___ MATERIAL SUPPLIED ___

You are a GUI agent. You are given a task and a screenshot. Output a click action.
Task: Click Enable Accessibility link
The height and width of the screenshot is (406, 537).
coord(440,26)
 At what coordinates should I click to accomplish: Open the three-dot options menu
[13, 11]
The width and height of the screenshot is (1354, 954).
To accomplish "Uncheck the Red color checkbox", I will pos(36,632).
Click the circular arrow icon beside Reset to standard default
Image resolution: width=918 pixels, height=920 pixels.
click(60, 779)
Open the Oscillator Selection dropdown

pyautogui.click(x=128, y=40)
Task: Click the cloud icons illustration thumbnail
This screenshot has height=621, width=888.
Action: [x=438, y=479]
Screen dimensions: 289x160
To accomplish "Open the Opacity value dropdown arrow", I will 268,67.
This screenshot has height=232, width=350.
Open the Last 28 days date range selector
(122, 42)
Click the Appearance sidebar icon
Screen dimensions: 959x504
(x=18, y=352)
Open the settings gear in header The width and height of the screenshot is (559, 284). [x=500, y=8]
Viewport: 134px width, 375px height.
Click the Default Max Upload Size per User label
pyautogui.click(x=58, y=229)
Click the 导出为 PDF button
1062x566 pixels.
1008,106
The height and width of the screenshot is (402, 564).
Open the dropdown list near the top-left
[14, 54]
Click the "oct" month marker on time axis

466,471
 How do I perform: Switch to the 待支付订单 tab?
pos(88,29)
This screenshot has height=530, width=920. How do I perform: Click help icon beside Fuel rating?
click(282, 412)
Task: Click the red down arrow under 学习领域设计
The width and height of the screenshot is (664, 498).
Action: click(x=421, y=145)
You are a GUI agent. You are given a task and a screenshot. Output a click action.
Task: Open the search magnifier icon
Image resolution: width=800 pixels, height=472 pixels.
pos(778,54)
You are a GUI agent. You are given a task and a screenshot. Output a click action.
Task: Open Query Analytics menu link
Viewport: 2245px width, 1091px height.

___

SET PROBLEM:
Return every line of the rows above as a JSON list of strings, one string per line, and leave out the blank lines.

TASK RESPONSE:
[
  "You are a GUI agent. You are given a task and a screenshot. Output a click action.",
  "Task: Click Enable Accessibility link",
  "The height and width of the screenshot is (406, 537).",
  "coord(440,26)",
  " At what coordinates should I click to accomplish: Open the three-dot options menu",
  "[13, 11]",
  "The width and height of the screenshot is (1354, 954).",
  "To accomplish \"Uncheck the Red color checkbox\", I will pos(36,632).",
  "Click the circular arrow icon beside Reset to standard default",
  "Image resolution: width=918 pixels, height=920 pixels.",
  "click(60, 779)",
  "Open the Oscillator Selection dropdown",
  "pyautogui.click(x=128, y=40)",
  "Task: Click the cloud icons illustration thumbnail",
  "This screenshot has height=621, width=888.",
  "Action: [x=438, y=479]",
  "Screen dimensions: 289x160",
  "To accomplish \"Open the Opacity value dropdown arrow\", I will 268,67.",
  "This screenshot has height=232, width=350.",
  "Open the Last 28 days date range selector",
  "(122, 42)",
  "Click the Appearance sidebar icon",
  "Screen dimensions: 959x504",
  "(x=18, y=352)",
  "Open the settings gear in header The width and height of the screenshot is (559, 284). [x=500, y=8]",
  "Viewport: 134px width, 375px height.",
  "Click the Default Max Upload Size per User label",
  "pyautogui.click(x=58, y=229)",
  "Click the 导出为 PDF button",
  "1062x566 pixels.",
  "1008,106",
  "The height and width of the screenshot is (402, 564).",
  "Open the dropdown list near the top-left",
  "[14, 54]",
  "Click the \"oct\" month marker on time axis",
  "466,471",
  " How do I perform: Switch to the 待支付订单 tab?",
  "pos(88,29)",
  "This screenshot has height=530, width=920. How do I perform: Click help icon beside Fuel rating?",
  "click(282, 412)",
  "Task: Click the red down arrow under 学习领域设计",
  "The width and height of the screenshot is (664, 498).",
  "Action: click(x=421, y=145)",
  "You are a GUI agent. You are given a task and a screenshot. Output a click action.",
  "Task: Open the search magnifier icon",
  "Image resolution: width=800 pixels, height=472 pixels.",
  "pos(778,54)",
  "You are a GUI agent. You are given a task and a screenshot. Output a click action.",
  "Task: Open Query Analytics menu link",
  "Viewport: 2245px width, 1091px height."
]